> _La consigne_:
Reprenez le texte sur la loi de réparation et prolongez-le à partir de sa dernière phrase.
-------- Texte extrait
Ce bref article n’approfondit pas les dispositions relatives à la directive ni les modifications purement techniques ou textuelles apportées par la loi de réparation. Nous y donnons un aperçu des modifications plus substantielles.

Modification de la définition du contrôle

La modification que le législateur apporte à la définition du « contrôle » aura un impact pratique plus important que ce que beaucoup soupçonnent. En stipulant que les droits de vote attachés à d’autres titres, comme les parts bénéficiaires et les obligations, doivent également être pris en considération, comme le sont les droits de vote attachés aux actions, le législateur fonde désormais la présomption d’un contrôle sur la détention de la majorité des droits de vote attachés à « l’ensemble des titres » de la société.

SC impropres

La loi de réparation mentionne explicitement que les SCRL qui ne répondent pas à la nouvelle définition légale de la société coopérative ne peuvent pas (plus) utiliser la dénomination « SC » et que la partie fixe du capital libéré et la réserve légale de telles sociétés ne sont pas converties de plein droit au 1er janvier 2020 en un compte de capitaux propres statutairement indisponibles. Cette dernière disposition se situe en principe dans le prolongement de la règle déjà introduite parmi les mesures transitoires et selon laquelle les SCRL impropres restent soumises aux anciennes règles du C. Soc. en matière de capital jusqu’à leur transformation. Pour les SCRL qui s’étaient déjà adaptées aux nouvelles règles, cela signifie toutefois qu’elles devront revenir à l’ancien régime.
----------------
-------- Données disponibles
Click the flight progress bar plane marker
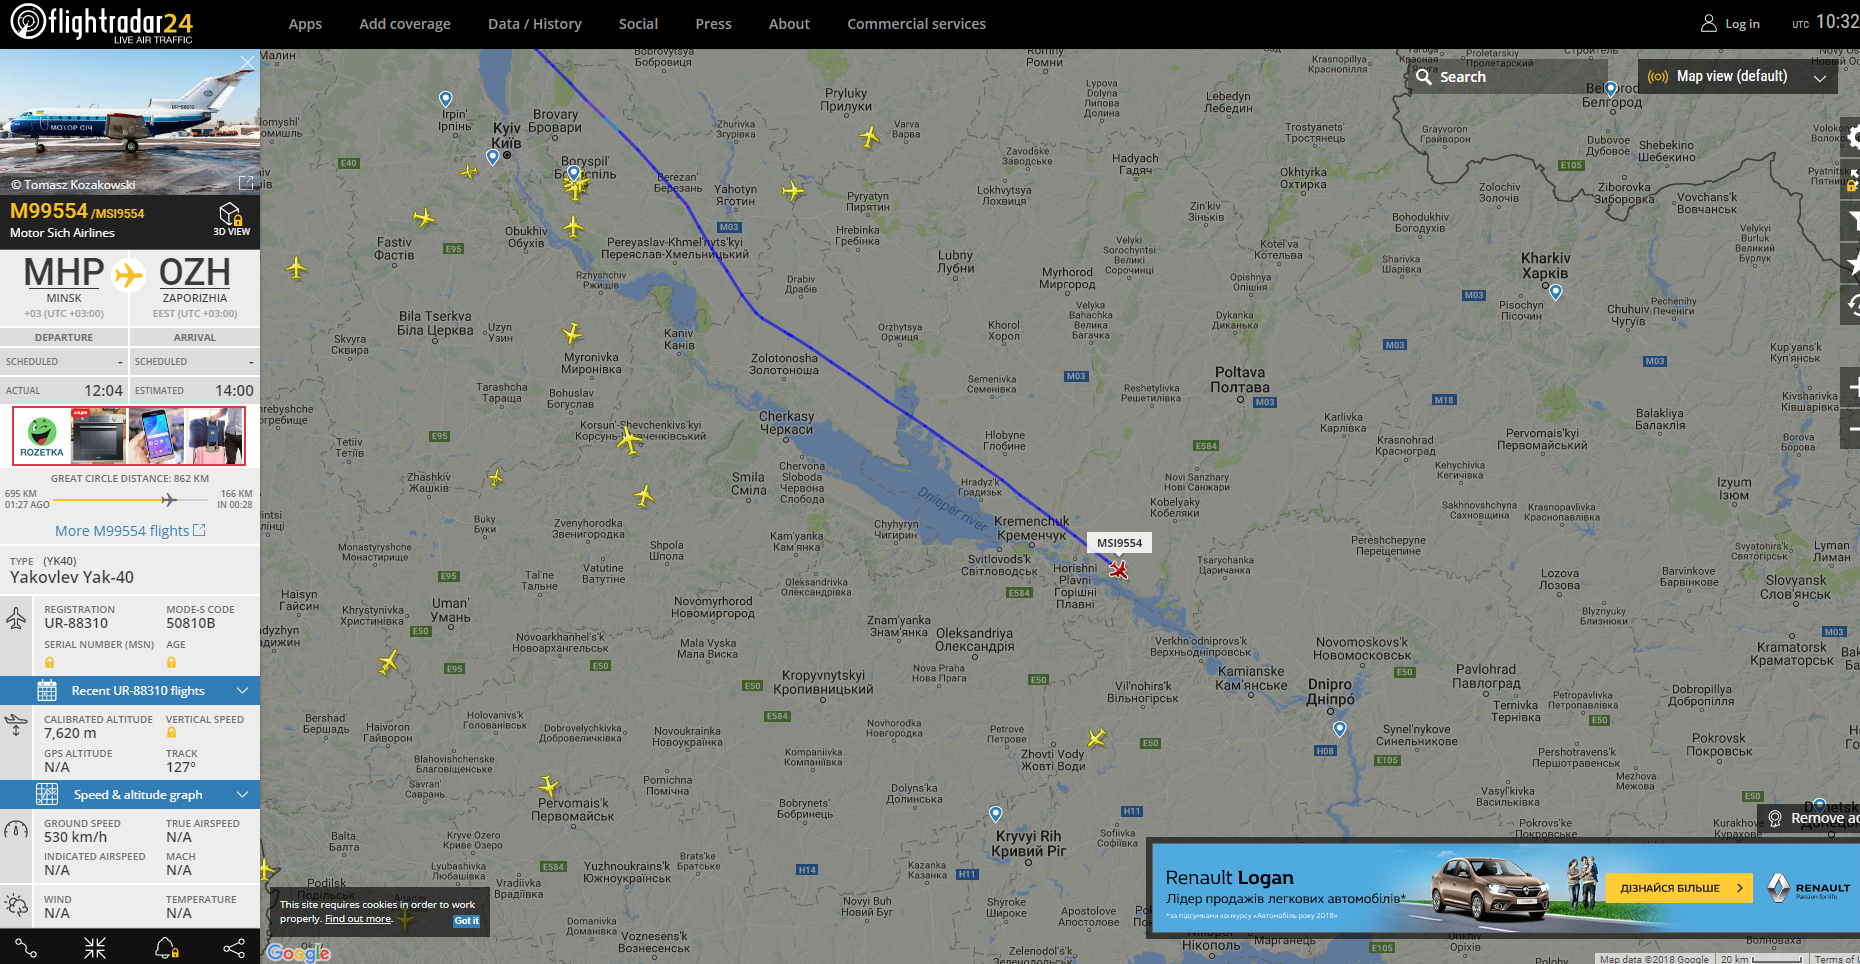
----------------
> _Résultat_:
Modifications concernant la SRL

Plusieurs petites modifications sont apportées dans le CSA concernant la SRL, notamment les suivantes :

  • conformément au régime applicable à la SA, les titulaires d’actions sans droit de vote d’une SRL ont désormais le droit de participer à l’assemblée générale avec voix consultative.
  • Si une SRL ne compte qu’un seul actionnaire, son identité doit être mentionnée dans le dossier de la société.
  • La démission et l’exclusion d’un actionnaire peuvent désormais intervenir aussi en dehors des six premiers mois de l’exercice.
  • Il est précisé que l’organe d’administration ne doit pas appliquer la procédure propre aux conflits d’intérêts dans le cadre du test de liquidité.

Modifications concernant la SA

La SA subit également un certain nombre de modifications importantes à signaler :

  • le représentant permanent de l’administrateur unique-personne morale d’une SA n’est pas personnellement responsable des obligations de la société, même si les statuts stipulent que l’administrateur unique en est solidairement responsable. Ce point est modifié pour que le régime soit aligné sur celui de la société en commandite par actions, abrogée depuis.
  • En ce qui concerne la faculté pour les sociétés cotées en bourse d’accorder un double droit de vote, il est clarifié que pour l’introduction du droit de vote double de loyauté, les statuts peuvent prévoir une majorité plus stricte que la majorité des deux tiers des voix exprimées prévue dans la loi, à condition que ce durcissement vise spécifiquement l’introduction du droit de vote double.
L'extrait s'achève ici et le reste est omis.